---- DOCUMENT SECTION
[PATCH 1/4 -mm] kexec based hibernation -v7 : kexec jump

Huang, Ying ying.huang at intel.com
Wed Dec 12 01:27:36 EST 2007


On Tue, 2007-12-11 at 02:27 -0700, Eric W. Biederman wrote:
> "Huang, Ying" <ying.huang at intel.com> writes:
> 
> > On Mon, 2007-12-10 at 19:25 -0700, Eric W. Biederman wrote:
> >> "Huang, Ying" <ying.huang at intel.com> writes:
> > [...]
> >> >  /*
> >> >   * Do not allocate memory (or fail in any way) in machine_kexec().
> >> >   * We are past the point of no return, committed to rebooting now.
> >> >   */
> >> > -NORET_TYPE void machine_kexec(struct kimage *image)
> >> > +int machine_kexec_vcall(struct kimage *image, unsigned long *ret,
> >> > +			 unsigned int argc, va_list args)
> >> >  {
> >> 
> >> Why do we need var arg support?
> >> Can't we do that with a shim we load from user space?
> >
> > If all parameters are provided in user space, the usage model may be as
> > follow:
> >
> > - sys_kexec_load() /* with executable/data/parameters(A) loaded */
> > - sys_reboot(,,LINUX_REBOOT_CMD_KEXEC,) /* execute physical mode code with
> > parameters(A)*/
> > - /* jump back */
> > - sys_kexec_load() /* with executable/data/parameters(B) loaded */
> > - sys_reboot(,,LINUX_REBOOT_CMD_KEXEC,) /* execute physical mode code with
> > parameters(B)*/
> > - /* jump back */
> >
> > That is, the kexec image should be re-loaded if the parameters are
> > different, and there can be no state reserved in kexec image. This is OK
> > for original kexec implementation, because there is no jumping back.
--------
#### EXERCISE SET:
• a. In the kexec jump thread, rewrite the passage from "Huang, Ying ying.huang" up to and including "to rebooting now.", changing "rebooting" to "restarting".
• b. According to the kexec jump thread, why is reloading the kexec image whenever the parameters differ acceptable for the original kexec implementation?
• c. Pick up the kexec jump thread from its last sentence and continue it.
---- MATERIAL PROVIDED
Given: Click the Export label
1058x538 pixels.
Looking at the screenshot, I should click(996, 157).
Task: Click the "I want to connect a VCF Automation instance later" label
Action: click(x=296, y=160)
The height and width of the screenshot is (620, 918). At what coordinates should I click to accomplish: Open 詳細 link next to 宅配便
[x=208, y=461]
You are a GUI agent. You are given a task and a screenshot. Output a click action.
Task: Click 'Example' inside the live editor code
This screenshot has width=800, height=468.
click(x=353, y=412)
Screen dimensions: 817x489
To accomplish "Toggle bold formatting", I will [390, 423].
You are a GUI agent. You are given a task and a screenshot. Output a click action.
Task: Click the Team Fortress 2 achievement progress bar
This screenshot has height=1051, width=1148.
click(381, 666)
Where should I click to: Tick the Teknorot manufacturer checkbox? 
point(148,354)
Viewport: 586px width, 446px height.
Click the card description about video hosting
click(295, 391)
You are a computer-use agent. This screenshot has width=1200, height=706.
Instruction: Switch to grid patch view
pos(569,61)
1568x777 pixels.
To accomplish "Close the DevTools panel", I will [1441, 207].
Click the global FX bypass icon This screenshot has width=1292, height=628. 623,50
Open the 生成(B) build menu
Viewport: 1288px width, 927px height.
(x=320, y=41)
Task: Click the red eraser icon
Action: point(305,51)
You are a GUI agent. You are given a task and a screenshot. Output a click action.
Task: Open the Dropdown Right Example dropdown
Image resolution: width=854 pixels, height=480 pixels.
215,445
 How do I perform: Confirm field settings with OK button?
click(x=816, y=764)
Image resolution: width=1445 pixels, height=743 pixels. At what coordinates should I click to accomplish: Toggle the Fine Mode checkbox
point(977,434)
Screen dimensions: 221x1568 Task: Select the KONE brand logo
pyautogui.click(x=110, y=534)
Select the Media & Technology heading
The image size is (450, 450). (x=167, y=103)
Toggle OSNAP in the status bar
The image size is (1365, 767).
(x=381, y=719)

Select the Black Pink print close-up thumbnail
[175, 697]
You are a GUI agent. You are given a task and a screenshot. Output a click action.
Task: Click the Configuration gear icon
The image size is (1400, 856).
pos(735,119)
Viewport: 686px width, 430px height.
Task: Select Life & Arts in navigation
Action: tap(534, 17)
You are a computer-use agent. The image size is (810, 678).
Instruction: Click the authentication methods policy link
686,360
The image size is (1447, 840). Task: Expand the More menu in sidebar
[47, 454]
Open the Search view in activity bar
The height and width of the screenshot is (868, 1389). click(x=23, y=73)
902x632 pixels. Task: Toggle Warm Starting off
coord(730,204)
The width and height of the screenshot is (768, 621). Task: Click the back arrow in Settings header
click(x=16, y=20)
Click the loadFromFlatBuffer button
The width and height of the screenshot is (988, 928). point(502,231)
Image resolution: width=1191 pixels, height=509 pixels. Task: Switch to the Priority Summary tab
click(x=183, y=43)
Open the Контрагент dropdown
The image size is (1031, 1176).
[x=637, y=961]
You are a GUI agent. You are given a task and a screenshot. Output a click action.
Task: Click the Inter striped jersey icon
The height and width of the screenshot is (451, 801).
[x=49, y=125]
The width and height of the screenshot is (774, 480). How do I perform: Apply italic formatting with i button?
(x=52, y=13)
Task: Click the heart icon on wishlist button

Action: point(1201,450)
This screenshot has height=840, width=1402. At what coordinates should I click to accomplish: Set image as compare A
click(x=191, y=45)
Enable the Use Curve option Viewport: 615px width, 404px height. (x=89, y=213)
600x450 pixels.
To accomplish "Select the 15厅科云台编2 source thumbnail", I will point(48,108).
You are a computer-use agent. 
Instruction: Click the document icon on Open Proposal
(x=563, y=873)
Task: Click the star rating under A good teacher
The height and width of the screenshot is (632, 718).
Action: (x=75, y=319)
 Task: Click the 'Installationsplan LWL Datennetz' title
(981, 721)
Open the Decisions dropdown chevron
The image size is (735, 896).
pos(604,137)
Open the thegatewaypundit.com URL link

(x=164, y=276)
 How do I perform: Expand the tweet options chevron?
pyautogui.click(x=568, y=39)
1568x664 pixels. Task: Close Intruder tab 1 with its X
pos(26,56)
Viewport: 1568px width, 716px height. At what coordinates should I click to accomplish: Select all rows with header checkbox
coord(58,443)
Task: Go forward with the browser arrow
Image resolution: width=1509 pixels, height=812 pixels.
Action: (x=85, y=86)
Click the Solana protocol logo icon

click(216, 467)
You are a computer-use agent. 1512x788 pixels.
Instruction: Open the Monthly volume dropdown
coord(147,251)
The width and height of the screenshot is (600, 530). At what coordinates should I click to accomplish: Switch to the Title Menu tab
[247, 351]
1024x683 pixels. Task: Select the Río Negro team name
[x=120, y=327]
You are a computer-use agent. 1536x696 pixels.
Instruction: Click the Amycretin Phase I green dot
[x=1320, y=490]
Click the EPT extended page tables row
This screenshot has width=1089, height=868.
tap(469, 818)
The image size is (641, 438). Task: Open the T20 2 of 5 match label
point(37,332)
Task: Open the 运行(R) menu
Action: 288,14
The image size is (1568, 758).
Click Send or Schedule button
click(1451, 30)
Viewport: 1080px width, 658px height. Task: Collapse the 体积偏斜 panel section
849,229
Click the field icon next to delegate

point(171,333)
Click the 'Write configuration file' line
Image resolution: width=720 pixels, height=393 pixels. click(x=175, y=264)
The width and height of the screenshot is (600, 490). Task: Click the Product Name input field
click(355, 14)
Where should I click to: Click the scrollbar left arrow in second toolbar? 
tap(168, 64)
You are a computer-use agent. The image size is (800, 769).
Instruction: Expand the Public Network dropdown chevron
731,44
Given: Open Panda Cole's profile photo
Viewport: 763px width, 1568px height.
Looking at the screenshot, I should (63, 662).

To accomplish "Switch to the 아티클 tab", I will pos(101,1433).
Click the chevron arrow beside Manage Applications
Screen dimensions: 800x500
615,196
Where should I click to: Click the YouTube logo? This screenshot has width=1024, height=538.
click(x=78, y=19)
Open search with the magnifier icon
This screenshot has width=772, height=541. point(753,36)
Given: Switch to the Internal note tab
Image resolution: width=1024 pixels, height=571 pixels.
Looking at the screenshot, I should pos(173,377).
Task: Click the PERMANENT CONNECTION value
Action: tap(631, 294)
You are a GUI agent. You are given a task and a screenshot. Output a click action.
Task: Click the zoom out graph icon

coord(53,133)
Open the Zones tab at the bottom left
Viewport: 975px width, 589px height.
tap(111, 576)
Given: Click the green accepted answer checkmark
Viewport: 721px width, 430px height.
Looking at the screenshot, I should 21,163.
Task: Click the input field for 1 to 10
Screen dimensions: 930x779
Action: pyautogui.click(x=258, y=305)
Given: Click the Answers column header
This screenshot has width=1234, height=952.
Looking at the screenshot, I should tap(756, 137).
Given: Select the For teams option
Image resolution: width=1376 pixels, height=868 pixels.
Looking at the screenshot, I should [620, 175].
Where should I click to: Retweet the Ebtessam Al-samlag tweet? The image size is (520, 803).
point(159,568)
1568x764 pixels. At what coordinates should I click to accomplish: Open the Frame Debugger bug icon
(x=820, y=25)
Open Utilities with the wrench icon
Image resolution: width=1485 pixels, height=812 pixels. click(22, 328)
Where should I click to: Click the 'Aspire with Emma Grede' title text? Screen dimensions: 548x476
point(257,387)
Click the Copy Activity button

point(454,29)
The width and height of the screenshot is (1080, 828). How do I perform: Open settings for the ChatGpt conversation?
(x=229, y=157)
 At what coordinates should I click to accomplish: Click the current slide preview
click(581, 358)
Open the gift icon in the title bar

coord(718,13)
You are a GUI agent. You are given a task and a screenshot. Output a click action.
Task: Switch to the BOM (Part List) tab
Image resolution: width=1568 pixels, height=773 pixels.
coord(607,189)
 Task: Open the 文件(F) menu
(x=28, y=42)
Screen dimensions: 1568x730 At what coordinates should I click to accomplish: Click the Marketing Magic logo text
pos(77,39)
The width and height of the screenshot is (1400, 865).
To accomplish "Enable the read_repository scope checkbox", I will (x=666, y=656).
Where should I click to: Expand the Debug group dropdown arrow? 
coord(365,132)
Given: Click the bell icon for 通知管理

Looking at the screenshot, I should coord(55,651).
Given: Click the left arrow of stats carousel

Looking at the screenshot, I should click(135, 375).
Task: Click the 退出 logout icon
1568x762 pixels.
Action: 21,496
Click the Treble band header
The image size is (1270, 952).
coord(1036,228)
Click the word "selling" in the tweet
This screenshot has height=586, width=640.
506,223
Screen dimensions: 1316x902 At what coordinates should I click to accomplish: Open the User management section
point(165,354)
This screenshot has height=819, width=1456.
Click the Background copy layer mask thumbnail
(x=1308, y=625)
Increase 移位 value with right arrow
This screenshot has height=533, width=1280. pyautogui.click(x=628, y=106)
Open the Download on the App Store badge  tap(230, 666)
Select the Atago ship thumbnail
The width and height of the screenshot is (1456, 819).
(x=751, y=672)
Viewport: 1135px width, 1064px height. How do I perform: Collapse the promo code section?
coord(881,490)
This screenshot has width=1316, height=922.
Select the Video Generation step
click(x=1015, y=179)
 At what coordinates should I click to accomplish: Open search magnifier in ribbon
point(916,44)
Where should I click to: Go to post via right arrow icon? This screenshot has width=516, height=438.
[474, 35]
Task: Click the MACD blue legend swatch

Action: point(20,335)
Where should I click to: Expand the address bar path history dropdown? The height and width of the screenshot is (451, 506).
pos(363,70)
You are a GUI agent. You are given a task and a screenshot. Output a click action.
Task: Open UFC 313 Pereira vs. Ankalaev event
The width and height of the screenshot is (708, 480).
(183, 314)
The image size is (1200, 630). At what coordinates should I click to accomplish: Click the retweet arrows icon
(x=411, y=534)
--------
#### RESULTS FOR EACH TASK:
• a.
Huang, Ying ying.huang at intel.com
Wed Dec 12 01:27:36 EST 2007


On Tue, 2007-12-11 at 02:27 -0700, Eric W. Biederman wrote:
> "Huang, Ying" <ying.huang at intel.com> writes:
> 
> > On Mon, 2007-12-10 at 19:25 -0700, Eric W. Biederman wrote:
> >> "Huang, Ying" <ying.huang at intel.com> writes:
> > [...]
> >> >  /*
> >> >   * Do not allocate memory (or fail in any way) in machine_kexec().
> >> >   * We are past the point of no return, committed to restarting now.

• b. Because the original kexec implementation has no jumping back.

• c.
> > But, for kexec with jumping back, another usage model may be useful too.
> >
> > - sys_kexec_load() /* with executable/data loaded */
> > - sys_reboot(,,LINUX_REBOOT_CMD_KEXEC,parameters(A)) /* execute physical mode
> > code with parameters(A)*/
> > - sys_reboot(,,LINUX_REBOOT_CMD_KEXEC,parameters(B)) /* execute physical mode
> > code with parameters(B)*/
> >
> > This way the kexec image need not to be re-loaded, and the state of
> > kexec image can be reserved across several invoking.
> 
> Interesting.  We wind up preserving the code in between invocations.
> 
> I don't know about your particular issue, but I can see that clearly
> we need a way to read values back from our target image.
> 
> And if we can read everything back one way to proceed is to read
> everything out modify it and then write it back.
> 
> Amending a kexec image that is already stored may also make sense.
> 
> I'm not convinced that the var arg parameters make sense, but you
> added them because of a real need.
> 
> The kexec function is split into two separate calls so that we can
> unmount the filesystem the kexec image comes from before actually
> doing the kexec.

Yes. Reading/Modifying the loaded kexec image is another way to do
necessary communication between the first kernel and the second kernel.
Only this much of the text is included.